### Given data

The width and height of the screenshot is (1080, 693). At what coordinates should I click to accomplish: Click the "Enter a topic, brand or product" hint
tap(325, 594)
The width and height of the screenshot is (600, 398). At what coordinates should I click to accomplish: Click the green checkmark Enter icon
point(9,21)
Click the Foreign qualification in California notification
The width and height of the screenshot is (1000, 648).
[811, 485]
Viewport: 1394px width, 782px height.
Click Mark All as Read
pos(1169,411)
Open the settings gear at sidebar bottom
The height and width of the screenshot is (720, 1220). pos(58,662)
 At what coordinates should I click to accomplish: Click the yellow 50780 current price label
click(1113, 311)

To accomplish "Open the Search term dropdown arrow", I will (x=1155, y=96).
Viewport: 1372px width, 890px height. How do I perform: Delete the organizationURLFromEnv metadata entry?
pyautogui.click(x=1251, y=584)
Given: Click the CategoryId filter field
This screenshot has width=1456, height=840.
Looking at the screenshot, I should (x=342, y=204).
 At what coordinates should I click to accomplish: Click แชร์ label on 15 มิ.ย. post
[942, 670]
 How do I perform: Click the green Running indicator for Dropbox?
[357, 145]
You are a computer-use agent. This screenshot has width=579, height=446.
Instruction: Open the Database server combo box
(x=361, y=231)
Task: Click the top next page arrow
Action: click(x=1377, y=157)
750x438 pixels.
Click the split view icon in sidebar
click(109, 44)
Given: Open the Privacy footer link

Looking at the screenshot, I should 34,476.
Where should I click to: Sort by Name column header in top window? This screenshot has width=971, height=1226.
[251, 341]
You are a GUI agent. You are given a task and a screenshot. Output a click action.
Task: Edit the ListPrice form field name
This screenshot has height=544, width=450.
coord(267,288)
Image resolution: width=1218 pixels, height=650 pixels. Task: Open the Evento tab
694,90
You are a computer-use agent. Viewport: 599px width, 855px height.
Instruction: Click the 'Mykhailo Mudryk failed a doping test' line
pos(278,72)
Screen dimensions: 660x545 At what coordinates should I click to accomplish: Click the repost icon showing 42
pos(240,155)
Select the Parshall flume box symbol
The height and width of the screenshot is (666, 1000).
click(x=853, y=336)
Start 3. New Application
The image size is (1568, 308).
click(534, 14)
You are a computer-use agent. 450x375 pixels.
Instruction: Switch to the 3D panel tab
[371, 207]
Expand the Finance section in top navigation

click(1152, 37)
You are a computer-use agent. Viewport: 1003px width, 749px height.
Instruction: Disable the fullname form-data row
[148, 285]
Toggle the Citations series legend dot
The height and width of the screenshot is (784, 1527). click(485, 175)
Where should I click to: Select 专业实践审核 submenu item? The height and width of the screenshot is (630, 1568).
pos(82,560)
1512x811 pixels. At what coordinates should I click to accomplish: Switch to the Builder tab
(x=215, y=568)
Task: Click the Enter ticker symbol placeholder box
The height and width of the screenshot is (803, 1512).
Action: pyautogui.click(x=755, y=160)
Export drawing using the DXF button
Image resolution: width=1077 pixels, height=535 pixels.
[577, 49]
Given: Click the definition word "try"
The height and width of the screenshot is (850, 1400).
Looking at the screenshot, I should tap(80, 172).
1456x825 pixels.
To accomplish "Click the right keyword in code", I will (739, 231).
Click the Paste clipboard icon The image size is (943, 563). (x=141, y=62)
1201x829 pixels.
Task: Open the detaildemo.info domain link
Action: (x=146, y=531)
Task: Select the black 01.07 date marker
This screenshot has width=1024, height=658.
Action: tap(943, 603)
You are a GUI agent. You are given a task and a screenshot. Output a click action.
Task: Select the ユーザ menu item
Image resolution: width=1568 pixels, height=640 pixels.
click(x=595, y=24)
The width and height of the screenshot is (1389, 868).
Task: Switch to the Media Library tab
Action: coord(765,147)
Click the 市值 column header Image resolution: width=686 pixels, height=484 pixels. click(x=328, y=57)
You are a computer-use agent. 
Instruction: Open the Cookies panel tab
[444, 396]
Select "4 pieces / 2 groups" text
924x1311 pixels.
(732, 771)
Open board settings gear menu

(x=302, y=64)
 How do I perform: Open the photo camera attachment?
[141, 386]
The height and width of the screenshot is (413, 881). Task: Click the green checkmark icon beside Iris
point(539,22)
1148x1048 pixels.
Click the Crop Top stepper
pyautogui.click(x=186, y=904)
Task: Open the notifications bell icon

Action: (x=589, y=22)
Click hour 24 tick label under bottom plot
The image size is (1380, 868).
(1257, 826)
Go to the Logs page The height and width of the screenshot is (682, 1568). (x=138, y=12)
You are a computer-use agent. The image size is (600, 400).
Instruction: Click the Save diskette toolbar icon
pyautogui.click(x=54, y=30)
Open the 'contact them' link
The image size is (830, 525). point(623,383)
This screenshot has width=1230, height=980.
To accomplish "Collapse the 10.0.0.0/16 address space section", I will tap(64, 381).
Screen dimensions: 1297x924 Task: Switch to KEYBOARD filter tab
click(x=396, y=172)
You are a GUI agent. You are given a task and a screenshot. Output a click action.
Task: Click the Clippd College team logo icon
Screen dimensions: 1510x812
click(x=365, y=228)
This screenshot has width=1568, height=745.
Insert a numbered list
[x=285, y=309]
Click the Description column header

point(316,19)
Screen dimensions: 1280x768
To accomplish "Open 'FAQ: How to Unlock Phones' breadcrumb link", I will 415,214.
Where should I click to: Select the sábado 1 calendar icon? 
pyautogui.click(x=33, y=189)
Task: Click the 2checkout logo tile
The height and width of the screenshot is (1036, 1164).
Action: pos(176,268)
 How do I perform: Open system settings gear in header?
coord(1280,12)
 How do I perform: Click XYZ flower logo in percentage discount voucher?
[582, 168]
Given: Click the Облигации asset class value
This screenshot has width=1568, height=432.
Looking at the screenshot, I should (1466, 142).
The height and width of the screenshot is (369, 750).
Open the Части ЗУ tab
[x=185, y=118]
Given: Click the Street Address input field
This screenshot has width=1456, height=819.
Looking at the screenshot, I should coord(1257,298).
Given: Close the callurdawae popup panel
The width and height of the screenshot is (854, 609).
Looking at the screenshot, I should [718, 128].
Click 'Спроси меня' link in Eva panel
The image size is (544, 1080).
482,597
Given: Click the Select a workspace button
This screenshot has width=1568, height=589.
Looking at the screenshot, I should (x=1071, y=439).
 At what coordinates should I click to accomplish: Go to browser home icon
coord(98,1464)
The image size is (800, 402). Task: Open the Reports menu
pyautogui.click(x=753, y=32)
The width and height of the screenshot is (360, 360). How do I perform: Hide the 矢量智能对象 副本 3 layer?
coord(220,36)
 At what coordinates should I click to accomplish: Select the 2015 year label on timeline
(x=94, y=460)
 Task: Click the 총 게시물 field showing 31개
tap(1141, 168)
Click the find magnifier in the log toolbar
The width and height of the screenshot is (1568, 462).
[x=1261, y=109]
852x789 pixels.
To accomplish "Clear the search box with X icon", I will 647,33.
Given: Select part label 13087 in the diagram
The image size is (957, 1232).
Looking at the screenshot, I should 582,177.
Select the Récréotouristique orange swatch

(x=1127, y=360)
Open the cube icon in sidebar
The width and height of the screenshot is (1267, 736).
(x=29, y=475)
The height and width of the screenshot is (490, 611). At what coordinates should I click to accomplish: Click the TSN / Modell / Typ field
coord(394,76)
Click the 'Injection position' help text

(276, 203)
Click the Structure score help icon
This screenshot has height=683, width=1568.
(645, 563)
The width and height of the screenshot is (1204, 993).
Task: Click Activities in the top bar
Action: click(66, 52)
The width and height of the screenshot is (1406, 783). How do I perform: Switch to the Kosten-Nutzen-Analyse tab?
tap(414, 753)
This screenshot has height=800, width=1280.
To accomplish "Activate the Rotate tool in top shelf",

######

• Problem: Check each line of the entries for "agent" and copy those that have it.

• Reply:
You are a computer-use agent. This screenshot has width=579, height=446.
You are a GUI agent. You are given a task and a screenshot. Output a click action.
You are a computer-use agent. Viewport: 599px width, 855px height.
You are a computer-use agent. 450x375 pixels.
You are a computer-use agent. Viewport: 1003px width, 749px height.
You are a GUI agent. You are given a task and a screenshot. Output a click action.
You are a computer-use agent. 
You are a computer-use agent. The image size is (600, 400).
You are a GUI agent. You are given a task and a screenshot. Output a click action.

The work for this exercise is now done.